Messi vivió con Maradona, lo conoció, lo admiró en persona. Diego lo llenó de elogios, lo motivó, lo puso bajo su ala, le enseñó todo lo que pudo. Como siempre, no se guardó nada. Messi valora todo aquello, pero su Diego es otro. Es el del resto del pueblo argentino. Mucho más íntimo, totalmente futbolero. Lejano a la burocracia del trabajo, del día a día de la adultez.
Este domingo, el día de su primer partido tras aquel llanto silencioso, quiso hacer un gol. Pero no uno más. Un golazo acorde. Lo imaginó todo el día y en el segundo tiempo lo consumó. Entonces, después de los abrazos de rutina con sus compañeros, tiró al piso la camiseta de Barcelona, la indumentaria formal del hombre maduro, y, con la misma piel de su héroe particular, saludó al cielo.

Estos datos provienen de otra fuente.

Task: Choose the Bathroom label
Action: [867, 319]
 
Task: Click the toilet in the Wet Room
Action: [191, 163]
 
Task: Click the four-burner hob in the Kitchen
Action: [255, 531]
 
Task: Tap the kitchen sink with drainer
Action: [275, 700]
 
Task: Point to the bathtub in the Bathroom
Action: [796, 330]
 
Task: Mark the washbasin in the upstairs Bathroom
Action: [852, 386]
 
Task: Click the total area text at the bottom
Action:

Lionel Messi nunca estuvo tan cerca del pueblo argentino como en ese instante. Ese futbolista maravilloso pero a la vez frío, robótico, fue uno más de los cientos de miles que salieron a la calle, de los millones que, como él, lloraron en silencio. Su tributo tiene tantos significados como significantes. Hacer el gol que hizo no es lo mismo que uno de penal o de rebote; usar esa camiseta, vieja, quizás ilegítima, lo hace aún más auténtico; que haya jugado los 90 minutos con ella le pone sudor futbolero al gesto; ignorar las publicidades y las obligaciones del mercantilizado fútbol de hoy le da el espíritu rebelde de los representantes populares; y lo más importante: al Diego le habría encantado.

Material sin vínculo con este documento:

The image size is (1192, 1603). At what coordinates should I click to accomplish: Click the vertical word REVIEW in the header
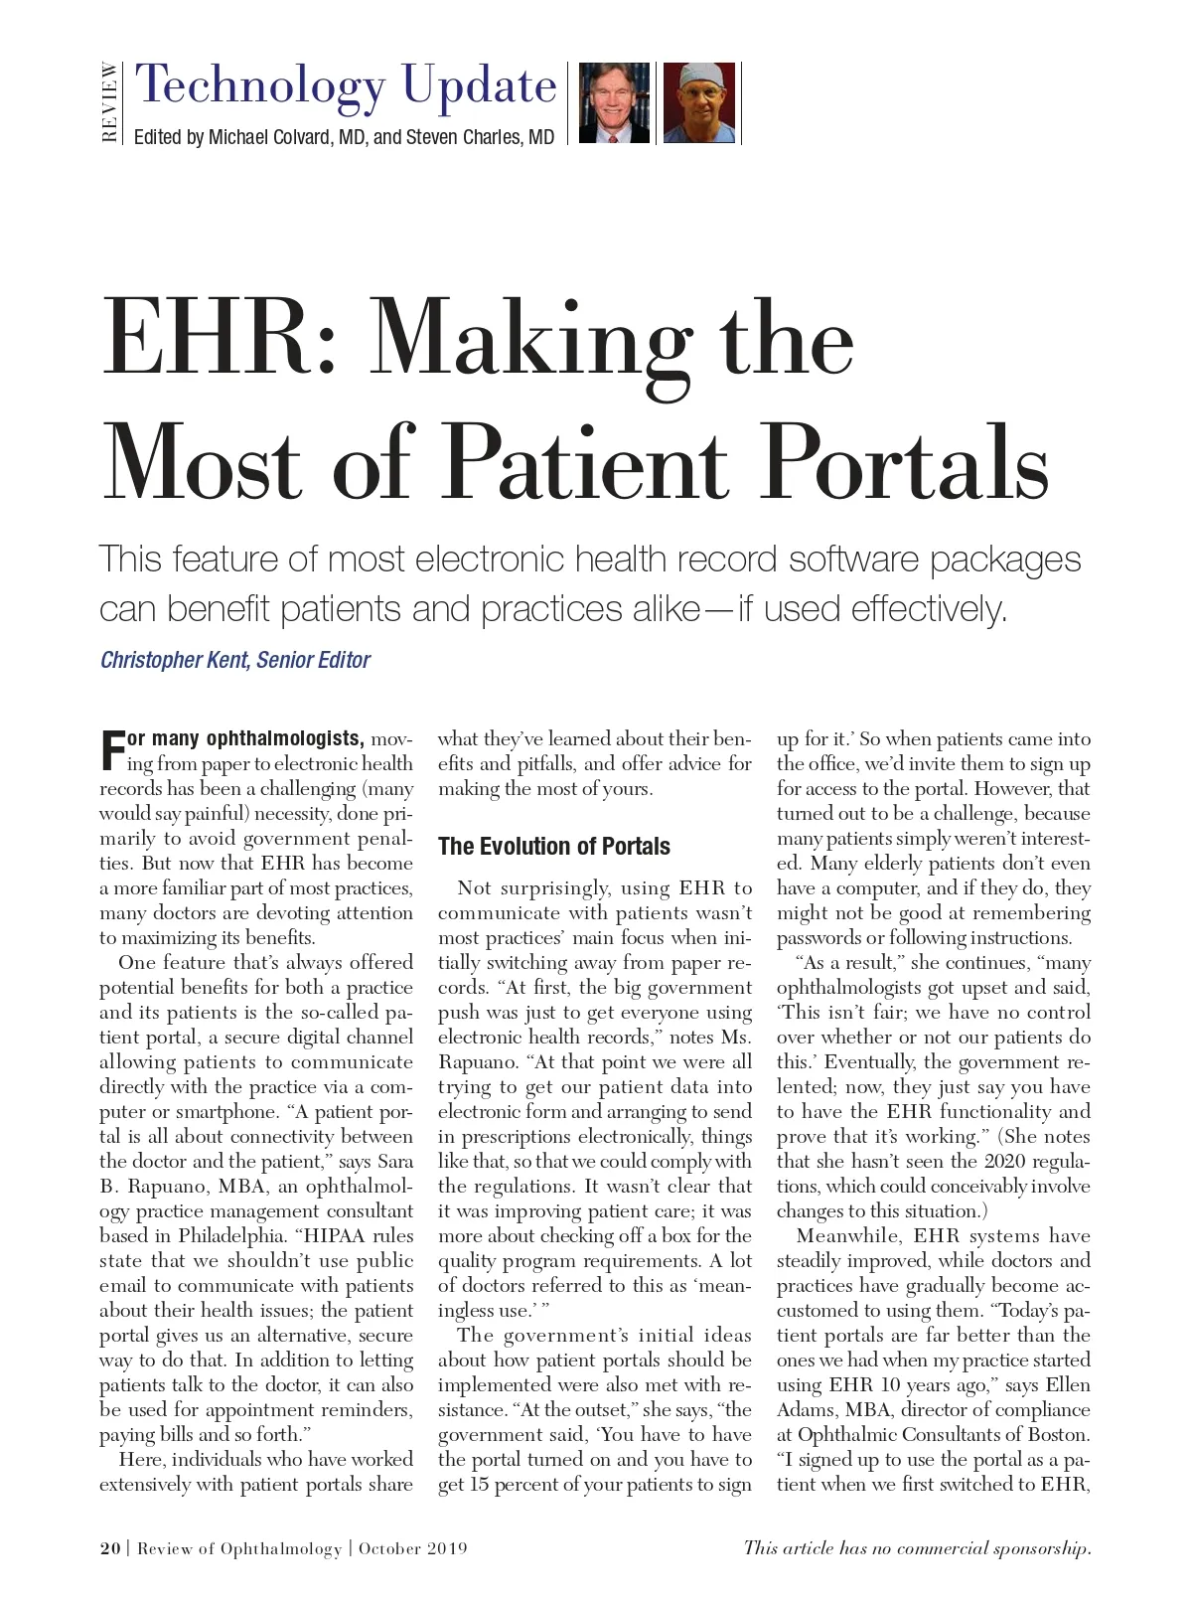pos(109,103)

El guiño del actual capitán del seleccionado emociona pero también, de algún modo, genera esperanza. Estas lágrimas tienen otro sabor. Ya no son solo de tristeza y melancolía, sino de agradecimiento. El legado de Maradona se puede tocar. Es capaz de humanizar como nunca antes al ídolo de hoy. Diferente, pero capaz de interpretarlo y seguir su estela. Un ídolo que se dejó iluminar con su luz. No es poco homenaje.